══ DATA FOR THIS EXERCISE

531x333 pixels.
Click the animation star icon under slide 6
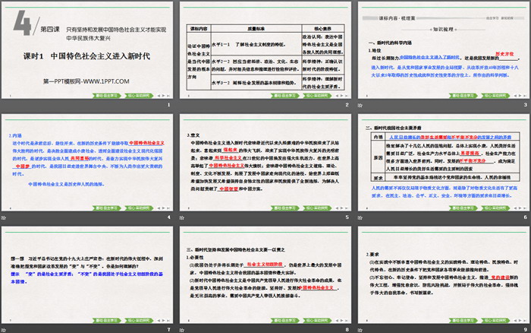363,219
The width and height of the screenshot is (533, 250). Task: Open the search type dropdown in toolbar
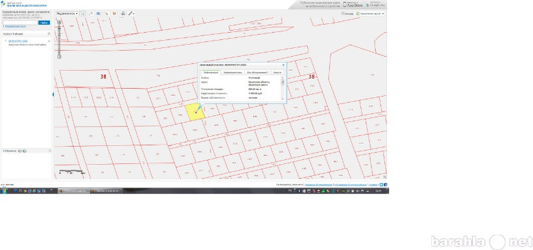click(x=67, y=13)
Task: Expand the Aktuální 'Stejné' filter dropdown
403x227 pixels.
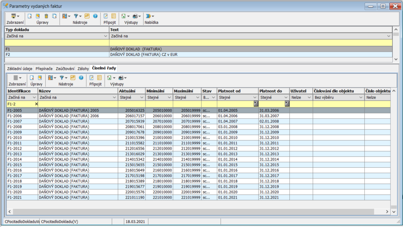Action: pyautogui.click(x=142, y=97)
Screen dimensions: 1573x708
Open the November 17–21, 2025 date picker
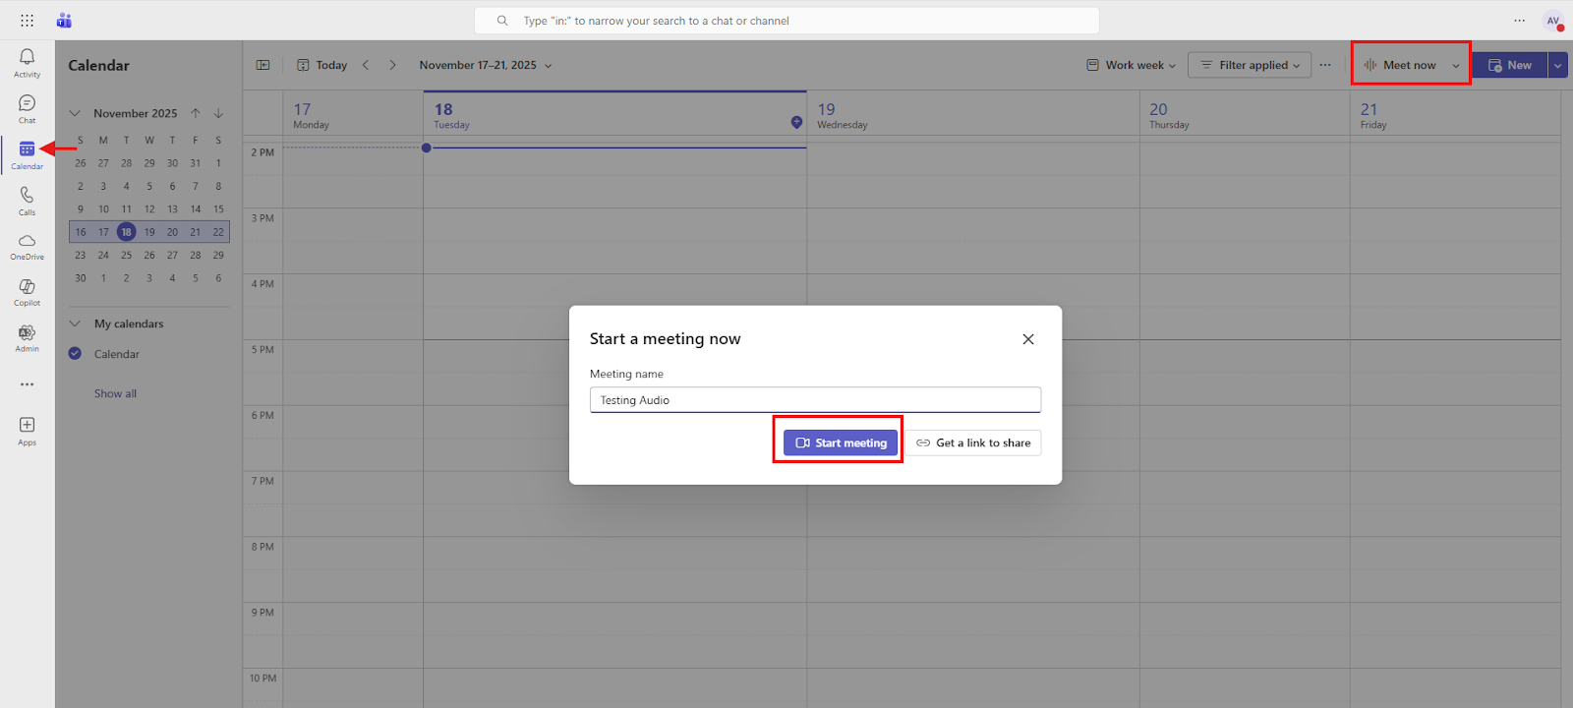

════

— WORK REQUEST —
Your answer should be an exact copy of the records above, with no pictures in it.

— ANSWER BELOW —
531x333 pixels.
Click the animation star icon under slide 6
363,219
The width and height of the screenshot is (533, 250). Task: Open the search type dropdown in toolbar
click(x=67, y=13)
Task: Expand the Aktuální 'Stejné' filter dropdown
403x227 pixels.
Action: pyautogui.click(x=142, y=97)
Screen dimensions: 1573x708
Open the November 17–21, 2025 date picker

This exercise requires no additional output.